Brief :: Each record that follows must be given again without alteration.

Information provided ::
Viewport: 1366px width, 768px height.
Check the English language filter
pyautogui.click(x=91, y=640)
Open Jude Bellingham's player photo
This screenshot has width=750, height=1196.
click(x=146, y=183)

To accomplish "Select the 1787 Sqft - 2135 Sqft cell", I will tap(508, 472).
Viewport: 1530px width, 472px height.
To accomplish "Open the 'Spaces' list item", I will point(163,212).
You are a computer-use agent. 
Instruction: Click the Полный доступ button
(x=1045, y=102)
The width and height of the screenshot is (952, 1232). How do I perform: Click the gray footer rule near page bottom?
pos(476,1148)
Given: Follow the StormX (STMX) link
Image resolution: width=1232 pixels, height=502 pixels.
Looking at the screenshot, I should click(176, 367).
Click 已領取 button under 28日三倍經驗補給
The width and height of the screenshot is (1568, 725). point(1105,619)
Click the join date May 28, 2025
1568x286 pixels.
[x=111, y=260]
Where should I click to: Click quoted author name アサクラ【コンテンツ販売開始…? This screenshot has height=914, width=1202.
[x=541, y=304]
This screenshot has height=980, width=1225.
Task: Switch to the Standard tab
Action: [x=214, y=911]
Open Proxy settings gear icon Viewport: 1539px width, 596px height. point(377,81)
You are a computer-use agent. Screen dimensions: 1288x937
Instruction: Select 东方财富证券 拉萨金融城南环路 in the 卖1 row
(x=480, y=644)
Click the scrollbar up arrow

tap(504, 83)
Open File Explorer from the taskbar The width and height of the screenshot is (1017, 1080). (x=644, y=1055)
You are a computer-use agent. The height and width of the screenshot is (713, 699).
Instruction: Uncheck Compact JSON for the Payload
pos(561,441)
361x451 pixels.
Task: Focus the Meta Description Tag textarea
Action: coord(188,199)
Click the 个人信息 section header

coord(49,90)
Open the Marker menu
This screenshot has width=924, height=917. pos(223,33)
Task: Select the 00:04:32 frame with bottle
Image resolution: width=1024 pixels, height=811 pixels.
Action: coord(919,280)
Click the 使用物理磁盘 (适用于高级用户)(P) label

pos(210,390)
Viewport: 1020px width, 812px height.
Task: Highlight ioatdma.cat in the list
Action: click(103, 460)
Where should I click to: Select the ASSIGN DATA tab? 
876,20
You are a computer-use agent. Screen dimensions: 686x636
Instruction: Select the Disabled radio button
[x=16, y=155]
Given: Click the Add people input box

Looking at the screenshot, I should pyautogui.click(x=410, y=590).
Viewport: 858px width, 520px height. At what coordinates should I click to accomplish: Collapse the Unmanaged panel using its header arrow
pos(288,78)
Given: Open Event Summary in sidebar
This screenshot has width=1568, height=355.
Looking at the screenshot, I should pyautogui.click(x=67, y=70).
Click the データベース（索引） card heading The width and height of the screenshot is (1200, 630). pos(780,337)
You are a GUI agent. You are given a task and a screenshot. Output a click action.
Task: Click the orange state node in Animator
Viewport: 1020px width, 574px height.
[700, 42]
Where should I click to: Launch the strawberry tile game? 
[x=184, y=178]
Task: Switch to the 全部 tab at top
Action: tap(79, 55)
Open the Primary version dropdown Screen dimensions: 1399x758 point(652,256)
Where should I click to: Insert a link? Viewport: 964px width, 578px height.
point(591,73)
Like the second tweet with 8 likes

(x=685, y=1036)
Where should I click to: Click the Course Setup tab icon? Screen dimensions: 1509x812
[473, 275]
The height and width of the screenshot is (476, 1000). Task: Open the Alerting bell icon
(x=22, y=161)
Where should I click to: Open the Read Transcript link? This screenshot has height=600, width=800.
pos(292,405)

Output ::
Viewport: 1366px width, 768px height.
Check the English language filter
pyautogui.click(x=91, y=640)
Open Jude Bellingham's player photo
This screenshot has width=750, height=1196.
click(x=146, y=183)

To accomplish "Select the 1787 Sqft - 2135 Sqft cell", I will tap(508, 472).
Viewport: 1530px width, 472px height.
To accomplish "Open the 'Spaces' list item", I will point(163,212).
You are a computer-use agent. 
Instruction: Click the Полный доступ button
(x=1045, y=102)
The width and height of the screenshot is (952, 1232). How do I perform: Click the gray footer rule near page bottom?
pos(476,1148)
Given: Follow the StormX (STMX) link
Image resolution: width=1232 pixels, height=502 pixels.
Looking at the screenshot, I should click(176, 367).
Click 已領取 button under 28日三倍經驗補給
The width and height of the screenshot is (1568, 725). point(1105,619)
Click the join date May 28, 2025
1568x286 pixels.
[x=111, y=260]
Where should I click to: Click quoted author name アサクラ【コンテンツ販売開始…? This screenshot has height=914, width=1202.
[x=541, y=304]
This screenshot has height=980, width=1225.
Task: Switch to the Standard tab
Action: [x=214, y=911]
Open Proxy settings gear icon Viewport: 1539px width, 596px height. point(377,81)
You are a computer-use agent. Screen dimensions: 1288x937
Instruction: Select 东方财富证券 拉萨金融城南环路 in the 卖1 row
(x=480, y=644)
Click the scrollbar up arrow

tap(504, 83)
Open File Explorer from the taskbar The width and height of the screenshot is (1017, 1080). (x=644, y=1055)
You are a computer-use agent. The height and width of the screenshot is (713, 699).
Instruction: Uncheck Compact JSON for the Payload
pos(561,441)
361x451 pixels.
Task: Focus the Meta Description Tag textarea
Action: coord(188,199)
Click the 个人信息 section header

coord(49,90)
Open the Marker menu
This screenshot has width=924, height=917. pos(223,33)
Task: Select the 00:04:32 frame with bottle
Image resolution: width=1024 pixels, height=811 pixels.
Action: coord(919,280)
Click the 使用物理磁盘 (适用于高级用户)(P) label

pos(210,390)
Viewport: 1020px width, 812px height.
Task: Highlight ioatdma.cat in the list
Action: click(103, 460)
Where should I click to: Select the ASSIGN DATA tab? 
876,20
You are a computer-use agent. Screen dimensions: 686x636
Instruction: Select the Disabled radio button
[x=16, y=155]
Given: Click the Add people input box

Looking at the screenshot, I should pyautogui.click(x=410, y=590).
Viewport: 858px width, 520px height. At what coordinates should I click to accomplish: Collapse the Unmanaged panel using its header arrow
pos(288,78)
Given: Open Event Summary in sidebar
This screenshot has width=1568, height=355.
Looking at the screenshot, I should pyautogui.click(x=67, y=70).
Click the データベース（索引） card heading The width and height of the screenshot is (1200, 630). pos(780,337)
You are a GUI agent. You are given a task and a screenshot. Output a click action.
Task: Click the orange state node in Animator
Viewport: 1020px width, 574px height.
[700, 42]
Where should I click to: Launch the strawberry tile game? 
[x=184, y=178]
Task: Switch to the 全部 tab at top
Action: tap(79, 55)
Open the Primary version dropdown Screen dimensions: 1399x758 point(652,256)
Where should I click to: Insert a link? Viewport: 964px width, 578px height.
point(591,73)
Like the second tweet with 8 likes

(x=685, y=1036)
Where should I click to: Click the Course Setup tab icon? Screen dimensions: 1509x812
[473, 275]
The height and width of the screenshot is (476, 1000). Task: Open the Alerting bell icon
(x=22, y=161)
Where should I click to: Open the Read Transcript link? This screenshot has height=600, width=800.
pos(292,405)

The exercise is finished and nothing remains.